- _EXCERPT PROVIDED_
== == ==

The byte shuffling process rearranges the bytes of the input attribute cell values in a deterministic and reversible manner designed to result in long runs of similar bytes that can be compressed more effectively by a generic compressor than the original unshuffled elements. Typically this filter is not used on its own, but rather immediately followed by a compression filter in a filter list.
For example, consider three 32-bit unsigned integer values 1, 2, 3
, which
have the following little-endian representation when stored adjacent in memory:
0x01 0x00 0x00 0x00 0x02 0x00 0x00 0x00 0x03 0x00 0x00 0x00
The byte shuffle operation will rearrange the bytes of these integer elements in memory such that the resulting array of bytes will contain each element’s first byte, followed by each element’s second byte, etc. After shuffling the bytes would therefore be:
0x01 0x02 0x03 0x00 0x00 0x00 0x00 0x00 0x00 0x00 0x00 0x00
Note the longer run of zero-valued bytes, which will compress more efficiently.
The byteshuffle filter does not support any options.
Bitshuffle¶
The filter TILEDB_FILTER_BITSHUFFLE
performs
bit shuffling
of data as a way to improve compression ratios. The bitshuffle implementation
used in TileDB comes from https://github.com/kiyo-masui/bitshuffle.
Bitshuffling is conceptually very similar to byteshuffling, but operates on the bit granularity rather than the byte granularity. Shuffling at the bit level can increase compression ratios even further than the byteshuffle filter, at the cost of increased computation to perform the shuffle.
Typically this filter is not used on its own, but rather immediately followed by a compression filter in a filter list.
Positive-delta encoding¶
The filter TILEDB_FILTER_POSITIVE_DELTA
performs positive-delta encoding.
Positive-delta encoding is a form of delta encoding that only works when the
delta value is positive. Positive-delta encoding can result in better
compression ratios on the encoded data. Typically this filter is not used
on its own, but rather immediately followed by a compression filter in a filter
list.
For example, if the data being filtered was the sequence of integers 100, 104,
108, 112, ...
, then the resulting positive-encoded data would be 0, 4, 4,
4, ...
. This encoding is advantageous in that producing long runs of repeated
values can result in better compression ratios, if a compression filter is added
after positive-delta encoding.
The filter operates on a “window” of values at a time, which can help in some cases to produce longer runs of repeated delta values.
The positive-delta encoding filter supports one option:
TILEDB_POSITIVE_DELTA_MAX_WINDOW
(typeuint32_t
): The window size in bytes to use. Default: 1024.

== == ==

- _ENTRIES PROVIDED_
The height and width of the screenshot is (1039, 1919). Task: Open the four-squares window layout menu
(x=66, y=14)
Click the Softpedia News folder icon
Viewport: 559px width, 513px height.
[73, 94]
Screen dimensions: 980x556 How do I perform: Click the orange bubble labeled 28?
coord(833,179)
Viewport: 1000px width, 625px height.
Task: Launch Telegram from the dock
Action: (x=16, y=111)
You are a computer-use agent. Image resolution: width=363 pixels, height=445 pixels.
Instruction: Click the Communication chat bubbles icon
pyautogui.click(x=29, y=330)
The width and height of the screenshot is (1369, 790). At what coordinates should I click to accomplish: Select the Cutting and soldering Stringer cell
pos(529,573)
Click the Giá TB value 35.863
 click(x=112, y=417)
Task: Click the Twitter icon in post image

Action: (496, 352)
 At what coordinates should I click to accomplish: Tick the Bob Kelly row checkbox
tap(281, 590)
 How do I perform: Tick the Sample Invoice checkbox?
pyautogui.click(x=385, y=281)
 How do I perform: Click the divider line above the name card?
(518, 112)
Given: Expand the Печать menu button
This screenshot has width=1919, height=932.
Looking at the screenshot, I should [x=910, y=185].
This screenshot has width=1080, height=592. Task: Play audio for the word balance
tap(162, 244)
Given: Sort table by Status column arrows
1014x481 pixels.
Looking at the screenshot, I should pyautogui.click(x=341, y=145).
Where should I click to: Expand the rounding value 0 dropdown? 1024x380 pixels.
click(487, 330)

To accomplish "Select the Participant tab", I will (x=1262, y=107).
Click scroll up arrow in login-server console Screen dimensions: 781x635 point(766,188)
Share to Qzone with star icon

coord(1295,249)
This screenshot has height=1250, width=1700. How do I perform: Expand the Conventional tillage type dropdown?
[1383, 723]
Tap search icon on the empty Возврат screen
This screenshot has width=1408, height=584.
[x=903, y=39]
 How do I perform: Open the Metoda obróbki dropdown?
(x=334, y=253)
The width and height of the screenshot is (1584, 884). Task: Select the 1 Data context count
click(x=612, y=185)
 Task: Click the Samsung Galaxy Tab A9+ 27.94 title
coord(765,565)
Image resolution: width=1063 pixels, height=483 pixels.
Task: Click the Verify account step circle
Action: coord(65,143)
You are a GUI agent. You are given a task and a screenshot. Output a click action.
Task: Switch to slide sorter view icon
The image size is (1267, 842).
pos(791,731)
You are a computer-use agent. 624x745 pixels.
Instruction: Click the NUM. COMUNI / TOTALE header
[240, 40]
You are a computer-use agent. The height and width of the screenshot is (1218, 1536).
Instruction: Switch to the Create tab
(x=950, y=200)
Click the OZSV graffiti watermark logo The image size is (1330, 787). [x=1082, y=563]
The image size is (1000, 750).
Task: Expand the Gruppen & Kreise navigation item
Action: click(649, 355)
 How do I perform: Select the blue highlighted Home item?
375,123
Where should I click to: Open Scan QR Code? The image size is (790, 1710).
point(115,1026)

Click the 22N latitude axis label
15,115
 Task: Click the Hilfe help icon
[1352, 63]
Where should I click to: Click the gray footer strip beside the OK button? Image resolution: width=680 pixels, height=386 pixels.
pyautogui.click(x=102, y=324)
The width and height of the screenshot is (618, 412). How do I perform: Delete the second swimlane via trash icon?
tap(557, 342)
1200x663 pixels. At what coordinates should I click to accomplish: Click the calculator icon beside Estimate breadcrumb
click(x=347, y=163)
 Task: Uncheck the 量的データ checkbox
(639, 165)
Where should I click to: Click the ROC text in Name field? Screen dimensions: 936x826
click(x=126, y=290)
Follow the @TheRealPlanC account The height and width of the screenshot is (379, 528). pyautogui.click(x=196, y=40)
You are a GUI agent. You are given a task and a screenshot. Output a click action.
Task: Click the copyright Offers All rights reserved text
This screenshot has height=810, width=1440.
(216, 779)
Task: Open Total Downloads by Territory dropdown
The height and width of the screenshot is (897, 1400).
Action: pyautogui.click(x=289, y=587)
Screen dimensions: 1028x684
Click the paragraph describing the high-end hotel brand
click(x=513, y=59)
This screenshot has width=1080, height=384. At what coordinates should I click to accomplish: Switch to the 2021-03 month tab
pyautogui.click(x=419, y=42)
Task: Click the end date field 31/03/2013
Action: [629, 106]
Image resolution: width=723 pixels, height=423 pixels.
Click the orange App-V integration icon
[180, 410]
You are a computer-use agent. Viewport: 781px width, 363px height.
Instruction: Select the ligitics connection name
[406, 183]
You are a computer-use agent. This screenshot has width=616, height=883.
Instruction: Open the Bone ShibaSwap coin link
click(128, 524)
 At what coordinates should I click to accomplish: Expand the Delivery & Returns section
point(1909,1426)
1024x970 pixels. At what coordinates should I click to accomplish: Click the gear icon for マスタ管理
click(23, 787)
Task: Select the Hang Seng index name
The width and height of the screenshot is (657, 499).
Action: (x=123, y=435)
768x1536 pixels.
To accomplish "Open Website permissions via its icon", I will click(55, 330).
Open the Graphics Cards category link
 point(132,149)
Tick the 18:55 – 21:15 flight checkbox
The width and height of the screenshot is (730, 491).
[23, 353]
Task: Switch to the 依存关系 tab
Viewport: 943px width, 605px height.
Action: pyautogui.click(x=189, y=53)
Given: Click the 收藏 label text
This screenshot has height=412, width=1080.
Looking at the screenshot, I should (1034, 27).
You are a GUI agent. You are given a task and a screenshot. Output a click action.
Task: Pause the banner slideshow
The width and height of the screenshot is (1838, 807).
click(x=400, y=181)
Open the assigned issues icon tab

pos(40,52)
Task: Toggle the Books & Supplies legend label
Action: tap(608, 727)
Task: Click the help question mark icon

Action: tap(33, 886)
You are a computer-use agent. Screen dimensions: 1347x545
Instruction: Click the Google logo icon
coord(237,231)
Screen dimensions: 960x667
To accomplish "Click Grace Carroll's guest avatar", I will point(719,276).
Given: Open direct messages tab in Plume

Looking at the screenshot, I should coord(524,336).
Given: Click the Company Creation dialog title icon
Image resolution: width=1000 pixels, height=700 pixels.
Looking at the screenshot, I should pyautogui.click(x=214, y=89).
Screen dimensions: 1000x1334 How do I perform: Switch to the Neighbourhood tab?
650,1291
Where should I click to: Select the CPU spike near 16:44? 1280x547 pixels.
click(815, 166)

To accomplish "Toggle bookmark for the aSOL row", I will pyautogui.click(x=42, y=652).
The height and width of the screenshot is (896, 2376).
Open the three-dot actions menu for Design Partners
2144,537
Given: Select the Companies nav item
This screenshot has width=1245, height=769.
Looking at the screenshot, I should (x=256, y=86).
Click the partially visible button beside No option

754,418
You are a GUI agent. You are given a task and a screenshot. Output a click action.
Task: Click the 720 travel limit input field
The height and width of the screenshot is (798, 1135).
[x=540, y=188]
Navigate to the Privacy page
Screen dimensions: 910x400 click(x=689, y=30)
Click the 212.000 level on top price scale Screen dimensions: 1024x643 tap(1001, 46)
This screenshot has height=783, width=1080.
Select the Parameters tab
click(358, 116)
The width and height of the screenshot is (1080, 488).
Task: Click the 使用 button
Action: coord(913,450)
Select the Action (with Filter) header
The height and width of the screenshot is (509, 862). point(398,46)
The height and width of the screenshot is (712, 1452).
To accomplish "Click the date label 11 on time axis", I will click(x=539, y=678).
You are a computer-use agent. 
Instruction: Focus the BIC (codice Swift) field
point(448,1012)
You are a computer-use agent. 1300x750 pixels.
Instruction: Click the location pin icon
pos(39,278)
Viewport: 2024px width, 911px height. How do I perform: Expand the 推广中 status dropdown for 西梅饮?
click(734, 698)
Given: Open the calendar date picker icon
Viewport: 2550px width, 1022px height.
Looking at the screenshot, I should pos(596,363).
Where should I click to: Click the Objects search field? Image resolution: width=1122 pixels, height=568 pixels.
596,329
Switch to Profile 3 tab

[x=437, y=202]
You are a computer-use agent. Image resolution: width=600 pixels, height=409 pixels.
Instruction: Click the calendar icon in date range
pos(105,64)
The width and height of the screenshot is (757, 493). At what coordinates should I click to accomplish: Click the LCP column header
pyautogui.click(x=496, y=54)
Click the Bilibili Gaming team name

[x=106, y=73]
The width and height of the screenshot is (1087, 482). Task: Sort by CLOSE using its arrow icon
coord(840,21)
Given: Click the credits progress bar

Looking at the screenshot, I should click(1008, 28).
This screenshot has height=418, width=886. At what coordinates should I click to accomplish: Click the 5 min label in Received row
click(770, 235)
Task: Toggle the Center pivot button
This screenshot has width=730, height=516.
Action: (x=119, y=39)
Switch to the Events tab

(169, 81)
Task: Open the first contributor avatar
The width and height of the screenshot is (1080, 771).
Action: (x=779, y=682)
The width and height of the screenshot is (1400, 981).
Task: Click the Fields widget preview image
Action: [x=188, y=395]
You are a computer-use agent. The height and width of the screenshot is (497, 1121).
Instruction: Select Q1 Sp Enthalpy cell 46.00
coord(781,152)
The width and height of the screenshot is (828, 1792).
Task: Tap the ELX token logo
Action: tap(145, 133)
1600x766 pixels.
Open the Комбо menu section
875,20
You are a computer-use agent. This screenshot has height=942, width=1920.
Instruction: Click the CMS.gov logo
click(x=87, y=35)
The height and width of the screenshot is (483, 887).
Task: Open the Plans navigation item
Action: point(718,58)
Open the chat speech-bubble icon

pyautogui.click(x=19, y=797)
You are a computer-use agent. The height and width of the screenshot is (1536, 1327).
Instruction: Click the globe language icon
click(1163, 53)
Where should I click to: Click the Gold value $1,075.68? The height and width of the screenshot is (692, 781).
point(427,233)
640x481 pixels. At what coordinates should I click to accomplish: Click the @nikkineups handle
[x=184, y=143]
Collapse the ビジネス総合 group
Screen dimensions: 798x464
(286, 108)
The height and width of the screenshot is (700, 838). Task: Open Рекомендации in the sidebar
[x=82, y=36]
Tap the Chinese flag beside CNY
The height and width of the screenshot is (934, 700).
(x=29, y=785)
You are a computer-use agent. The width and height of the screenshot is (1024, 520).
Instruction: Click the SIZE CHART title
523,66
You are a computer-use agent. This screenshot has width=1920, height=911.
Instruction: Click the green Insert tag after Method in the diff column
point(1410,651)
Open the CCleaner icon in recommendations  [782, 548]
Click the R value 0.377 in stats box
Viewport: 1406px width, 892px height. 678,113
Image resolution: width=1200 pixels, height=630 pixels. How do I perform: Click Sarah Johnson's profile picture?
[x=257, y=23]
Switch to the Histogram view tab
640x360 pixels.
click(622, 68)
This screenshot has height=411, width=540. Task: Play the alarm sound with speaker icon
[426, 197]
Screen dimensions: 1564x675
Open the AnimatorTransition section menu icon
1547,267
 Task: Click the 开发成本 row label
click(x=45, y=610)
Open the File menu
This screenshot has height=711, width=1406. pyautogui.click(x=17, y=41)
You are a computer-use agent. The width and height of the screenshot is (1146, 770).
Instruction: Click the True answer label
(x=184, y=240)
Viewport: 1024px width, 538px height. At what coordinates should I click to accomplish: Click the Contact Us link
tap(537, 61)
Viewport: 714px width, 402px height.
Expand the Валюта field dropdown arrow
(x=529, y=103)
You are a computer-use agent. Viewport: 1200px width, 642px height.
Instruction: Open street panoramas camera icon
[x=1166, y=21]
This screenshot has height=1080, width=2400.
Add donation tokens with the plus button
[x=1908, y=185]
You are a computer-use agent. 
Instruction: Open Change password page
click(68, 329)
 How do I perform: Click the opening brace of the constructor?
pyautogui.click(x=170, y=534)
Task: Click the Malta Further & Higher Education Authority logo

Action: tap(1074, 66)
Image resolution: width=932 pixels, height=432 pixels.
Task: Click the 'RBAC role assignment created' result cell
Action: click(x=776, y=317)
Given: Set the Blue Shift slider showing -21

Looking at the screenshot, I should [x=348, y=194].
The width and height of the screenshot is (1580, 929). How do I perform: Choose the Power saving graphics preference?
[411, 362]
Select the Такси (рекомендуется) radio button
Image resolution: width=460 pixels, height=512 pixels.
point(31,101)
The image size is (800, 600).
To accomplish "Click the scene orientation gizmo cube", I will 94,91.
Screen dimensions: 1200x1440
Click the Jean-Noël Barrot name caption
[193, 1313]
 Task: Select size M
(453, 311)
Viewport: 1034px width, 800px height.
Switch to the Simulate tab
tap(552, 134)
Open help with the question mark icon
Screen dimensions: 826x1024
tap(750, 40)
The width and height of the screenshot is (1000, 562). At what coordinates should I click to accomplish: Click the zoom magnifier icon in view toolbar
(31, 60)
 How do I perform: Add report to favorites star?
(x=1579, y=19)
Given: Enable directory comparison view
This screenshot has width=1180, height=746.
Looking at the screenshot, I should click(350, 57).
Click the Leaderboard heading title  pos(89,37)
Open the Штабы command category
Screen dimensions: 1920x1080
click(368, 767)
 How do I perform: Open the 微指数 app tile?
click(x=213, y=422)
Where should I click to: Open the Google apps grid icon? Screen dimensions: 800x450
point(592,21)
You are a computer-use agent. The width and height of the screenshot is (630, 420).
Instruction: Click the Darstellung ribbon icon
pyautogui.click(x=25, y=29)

== == ==

- _EXERCISE DETAILS_
Print the part of the TileDB filters excerpt above that opens with the words containing "The byteshuffle filter does" and closes with "perform the shuffle.", character for character.

- _PROBLEM SOLUTION_
The byteshuffle filter does not support any options.
Bitshuffle¶
The filter TILEDB_FILTER_BITSHUFFLE
performs
bit shuffling
of data as a way to improve compression ratios. The bitshuffle implementation
used in TileDB comes from https://github.com/kiyo-masui/bitshuffle.
Bitshuffling is conceptually very similar to byteshuffling, but operates on the bit granularity rather than the byte granularity. Shuffling at the bit level can increase compression ratios even further than the byteshuffle filter, at the cost of increased computation to perform the shuffle.